Aujourd’hui, je préfère rappeler une histoire qu’il m’a racontée. Il est question dans cette histoire d’un voyage dans un pays africain, je crois que c’était le Mali, je ne suis pas capable de le préciser. En tous les cas, Rey Rosa arrive en avion dans la capitale, une ville chaotique et proche de la côte. Après avoir passé quelques jours là, il se transporte en autobus vers une ville de l’intérieur. C’est là que la route finit, ou bien, c’est une possibilité, la route devient incertaine, comme une piste dans le désert que n’importe quel coup de vent défait. La ville se trouve sur les rives d’un fleuve et Rey Rosa prend une embarcation qui navigue  vers l’amont interminablement. Ils arrivent finalement dans un hameau et, après avoir cheminé et posé des questions aux gens, il parvient à une maison de brique, d’une seule pièce, qui est l’endroit vers lequel il se dirigeait. La maison, qui appartient à un peintre majorquin , probablement l’un des plus grands peintres contemporains, est vide. Il y a quelque part un coffre imposant à l’intérieur duquel, à l’abri des termites, se trouve la bibliothèque du peintre. Cette nuit-là, Rey Rosa lit jusque tard, éclairé par une bougie, car là-bas, cela va sans dire, il n’y a pas de lumière électrique. Ensuite, il s’enveloppe dans une couverture et se met à dormir.
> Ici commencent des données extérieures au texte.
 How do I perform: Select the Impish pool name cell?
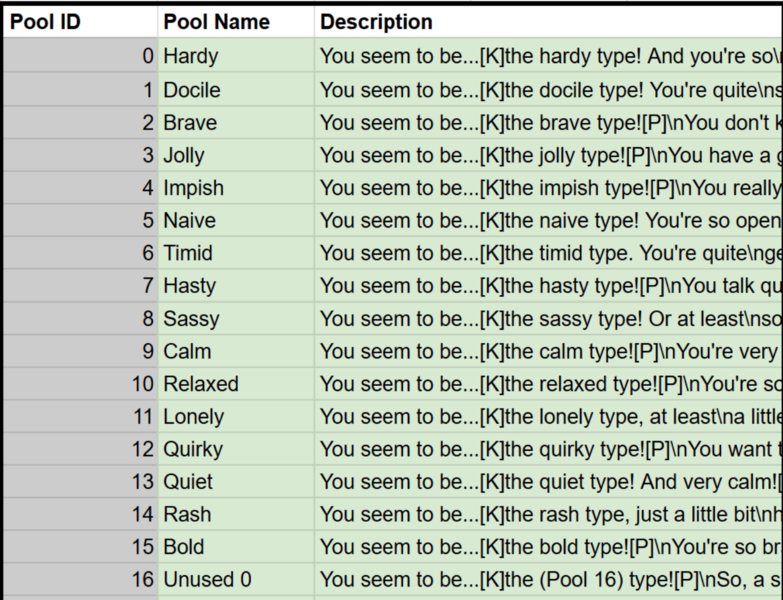click(x=235, y=188)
Il reste quelques jours dans le hameau, qui a à peine assez de cabanes pour mériter ce nom. Il achète de quoi manger aux gens du coin, boit du thé sur les rives du fleuve, fait de longues promenades jusqu’aux abords du désert. Un jour, il finit de lire le livre qu’il a pris dans le déjà légendaire coffre et alors il le remet à sa place, ferme la maison et s’en va. N’importe qui d’autre aurait immédiatement emprunté le chemin du retour. Rey Rosa, cependant, quitte le hameau, non du côté du fleuve, mais par derrière. Comme on dit, et se dirige vers des montagnes. J’ai oublié leur nom, Je sais seulement qu’à la tombée de la nuit elles acquièrent une teinte bleue qui passe, peu à peu, du bleu pastel au bleu métallique. L’obscurité, cela va de soi, le surprend marchant dans le désert, et cette nuit-là, il dort au milieu des bêtes nuisibles.
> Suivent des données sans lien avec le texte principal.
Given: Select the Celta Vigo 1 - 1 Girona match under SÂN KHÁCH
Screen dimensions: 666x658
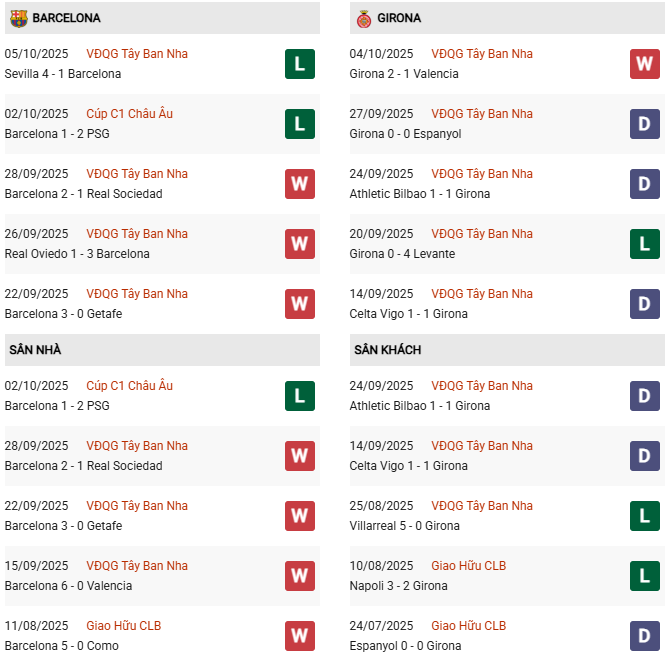Looking at the screenshot, I should click(x=408, y=466).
Le lendemain, il reprend son chemin. Et comme ça, jusqu’à atteindre les montagnes, qui renferment de petites vallées stériles, où la mer de sable use petit à petit les rochers. Il passe là encore une nuit. Ensuite, il retourne au hameau, au fleuve, à la ville, à l’autobus et à l’avion qui l’emmène jusqu’à Paris, où il habitait à l’époque.
Lorsqu’il m’a raconté cette histoire, je lui ai dit qu’un voyage pareil me tuerait. Rodrigo Rey Rosa, qui croit en la vie comme seuls y croient les enfants et ceux qui n’ont pas senti la présence de la mort, m’a répondu que ce n’est pas si terrible.